6. No, no, I know, velocity duly noted. I am saying there is "deferred" velocity. Does that make any sense?

7. Anonymous9:57 AM

Fuller, no one cares about your EMO myspace ranting... If they did, the housing market would not have collapsed.

8. I understand the concept of deferred velocity, but what would be the trigger that would get the flow pumping? Consumer and corporate debt levels are still extemely high. In addition, the FRB can pull cash out of circulation through the banks if it so chooses. (I know that would be politically unfeasible, but it is possible.) You will be right if aggregate supply recovers quickly. I just don't think this will be the case. http://econmom.blogspot.com/2009/01/inflation-risk.html

9. Anonymous11:54 AM

Peppermint is on the right track here. As they say in driver's ed class, you can break the laws of men, but you can't break the laws of physics. The laws of economics lie somewhere between these. You can appear to break the laws of economics for a while, but eventually they snap back into place, usually giving you a slap on the schnozz in the process.

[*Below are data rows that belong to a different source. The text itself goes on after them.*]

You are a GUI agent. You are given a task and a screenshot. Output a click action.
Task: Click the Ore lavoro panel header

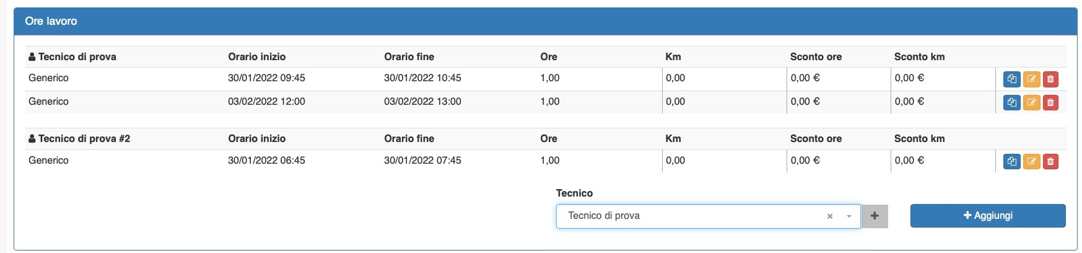pos(545,21)
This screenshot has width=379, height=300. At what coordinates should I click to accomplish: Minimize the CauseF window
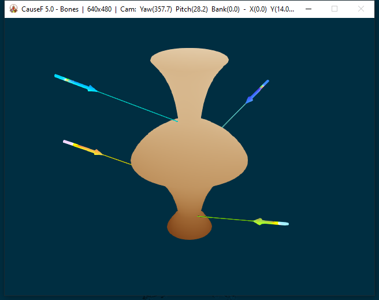309,9
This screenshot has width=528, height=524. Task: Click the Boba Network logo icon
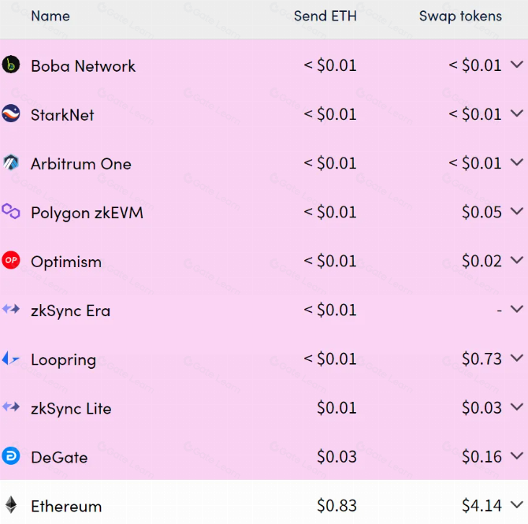click(11, 65)
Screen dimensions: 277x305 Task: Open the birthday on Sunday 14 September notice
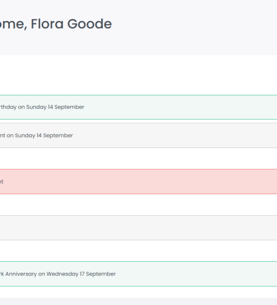[x=139, y=107]
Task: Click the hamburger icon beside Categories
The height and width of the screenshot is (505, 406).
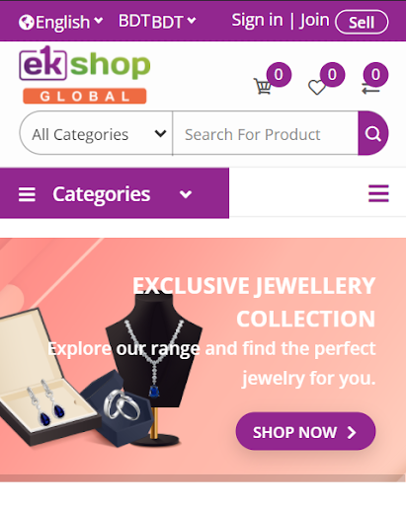Action: tap(27, 194)
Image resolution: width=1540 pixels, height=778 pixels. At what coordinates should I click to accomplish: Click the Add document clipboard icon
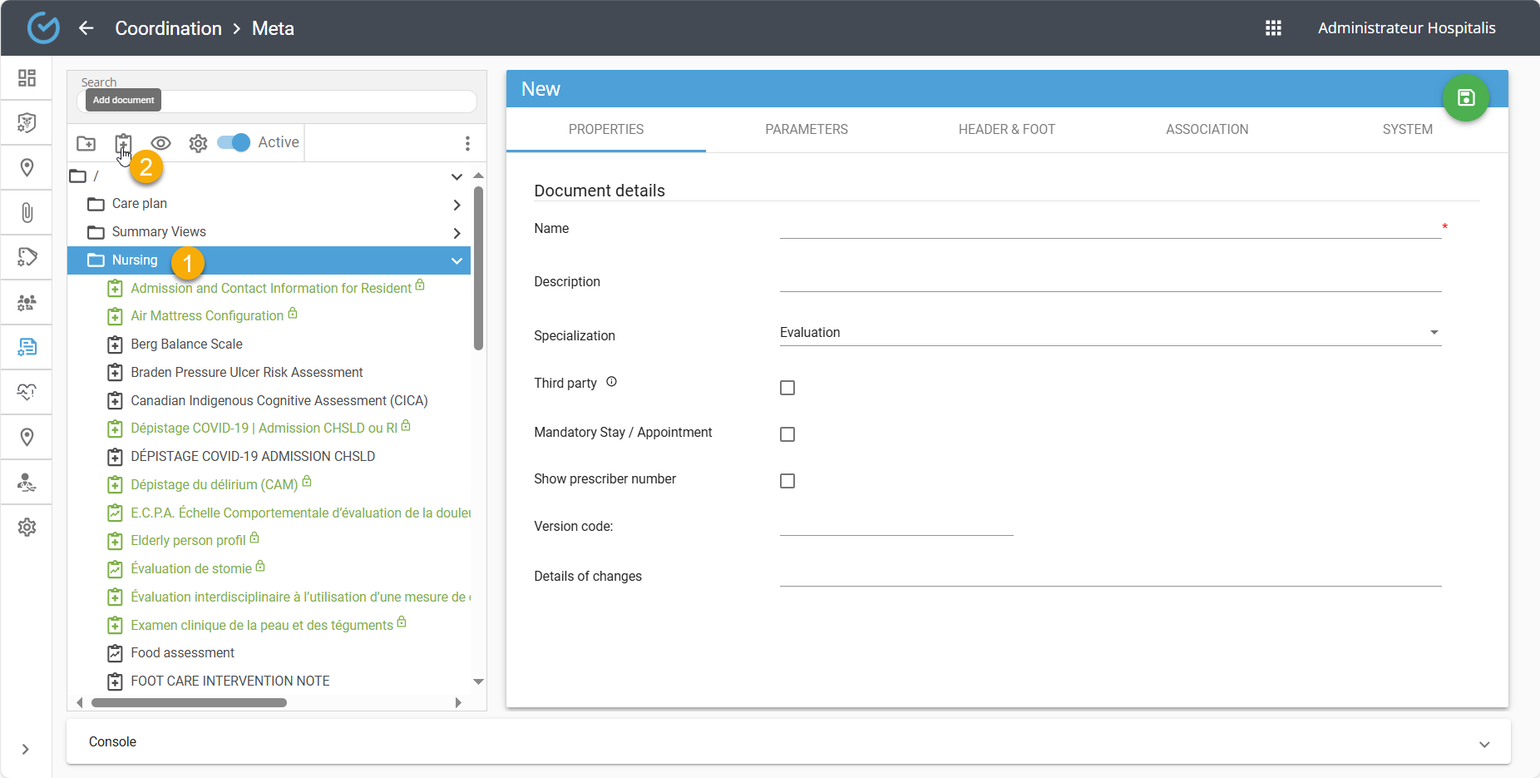(x=123, y=143)
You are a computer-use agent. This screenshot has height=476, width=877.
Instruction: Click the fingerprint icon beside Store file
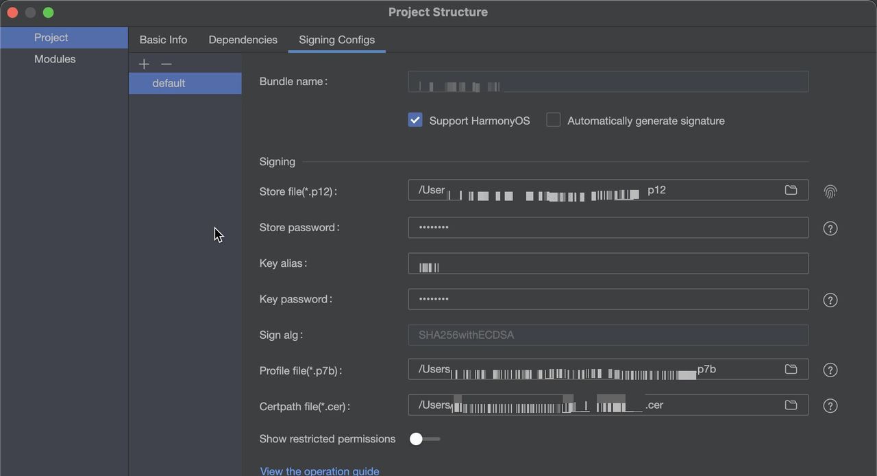830,192
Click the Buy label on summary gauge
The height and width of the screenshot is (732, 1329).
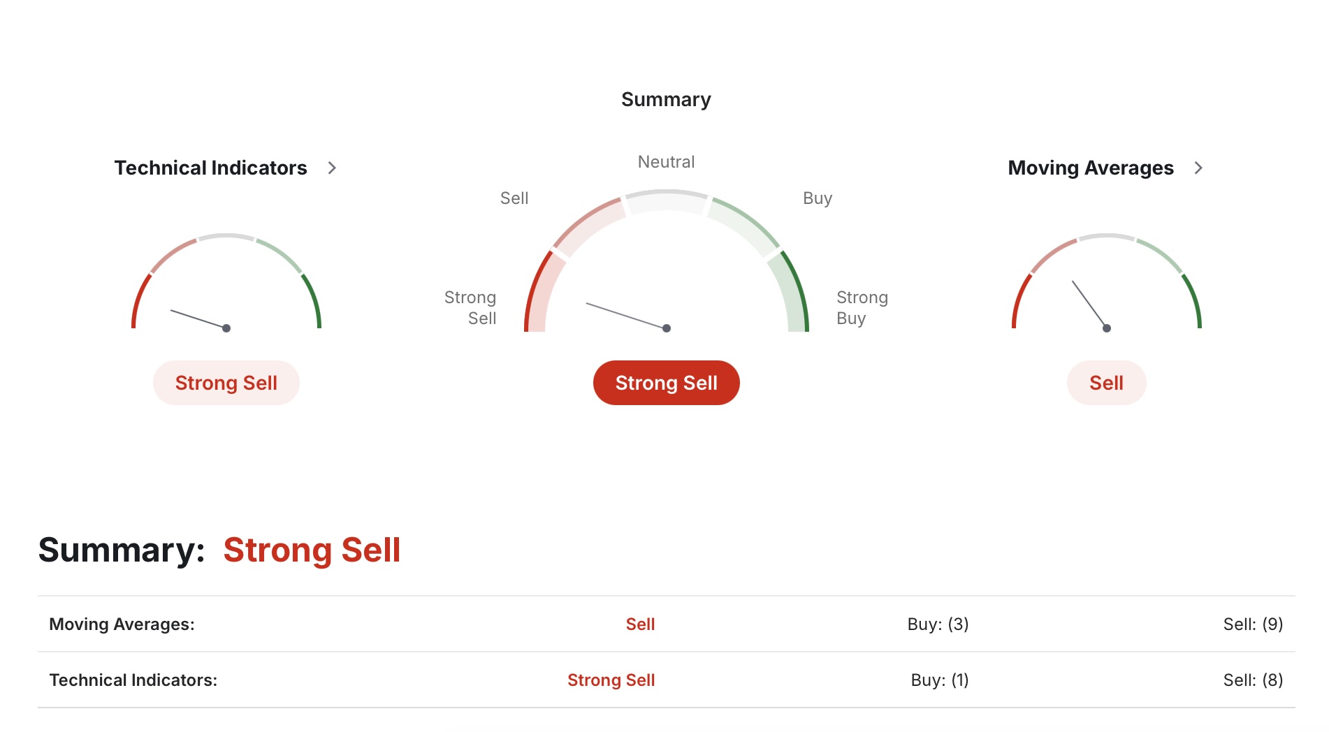817,198
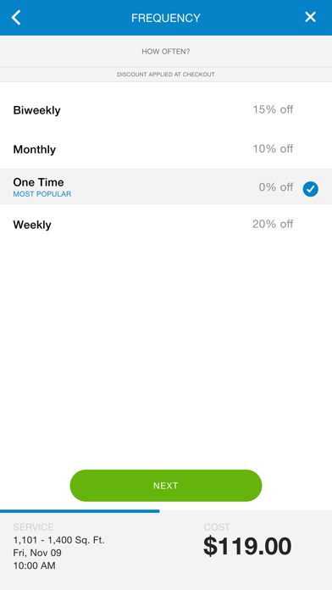
Task: Tap the 1,101 - 1,400 Sq. Ft. service detail
Action: 58,540
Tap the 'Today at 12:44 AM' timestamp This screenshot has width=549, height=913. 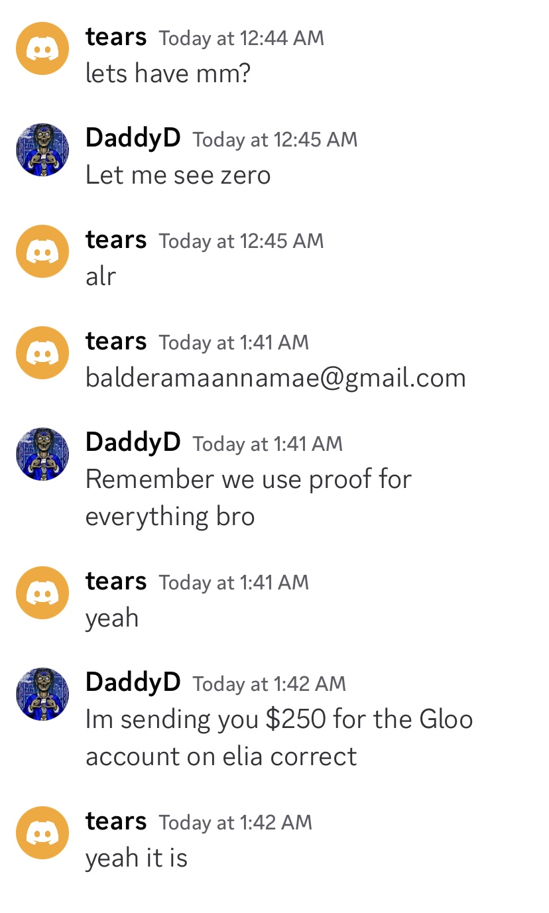pyautogui.click(x=241, y=38)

Inflation has only one cause: government, that is to say, politicians. Those same politicians will try to misdirect your attention with loud and frequent condemnation of all and sundry villains: greedy capitalists, oil sheiks, speculators, saboteurs, illegal immigrants, global warming, resource depletion, the phases of the moon. When you hear it start, remember that that the real criminal is standing before you pointing his finger at these others.

10. Anonymous2:55 PM

Captain Capitalism, as an economist, I'm wondering what your thoughts are on www.lastingliberty.com 's lastest post: Behold, Inflation Cometh. The author says in order to address the debt, the government must induce inflation.

11. Ryan Fuller9:16 PM

"Fuller, no one cares about your EMO myspace ranting... If they did, the housing market would not have collapsed."

Emo? How so? I didn't mention my feelings once, or complain about how hard things are for me, or proclaim my love for Dashboard Confessional or Hot Topic or whatever it is emo kids are doing these days.

I pointed out that the CPI is a bad measure of inflation. This isn't a revolutionary notion, although it is rather less acknowledged than would be ideal. I also pointed out that if loans go bad, it'll cause a mess for the rest of the economy.

Is it emo if you're right?

12. geoih4:54 AM

"MV=PQ"

And I thought this was a blog about reality. May I suggest you all (re)read your Mises.

13. Ryan Fuller2:17 PM

Geoih, don't be stupid.

MV=PQ can be proven without resorting to empiricism and Austrian writing is loaded with claims tying the price level to the money supply, so I don't see where your Austrian indignation is coming from.

Having spent more than my fair share of time at mises.org, I can say I've got a pretty good grasp of what sort of thing raises Austrian hackles, but watching one get miffed at MV=PQ is certainly a first.

14. PeppermintPanda8:00 PM

I’m sure someone will correct me if they disagree, but I would say introducing inflation as a way to lower debt (and get out of economic trouble) is kind of like burning down your house to collect the insurance money to stave off bankruptcy. In theory, if you assume nothing goes wrong with your plan, it may work out great; but in reality there are multiple highly probable outcomes which are a far worse problem than the one you’re trying to resolve.

Unfortunately, it seems like in order to become someone who can dictate economic policy you have to have given up all attachment to reality; and I’m fairly certain that if a theoretical model can justify high inflation as a resolution to the current economic problems the Federal Reserve will inflate the currency.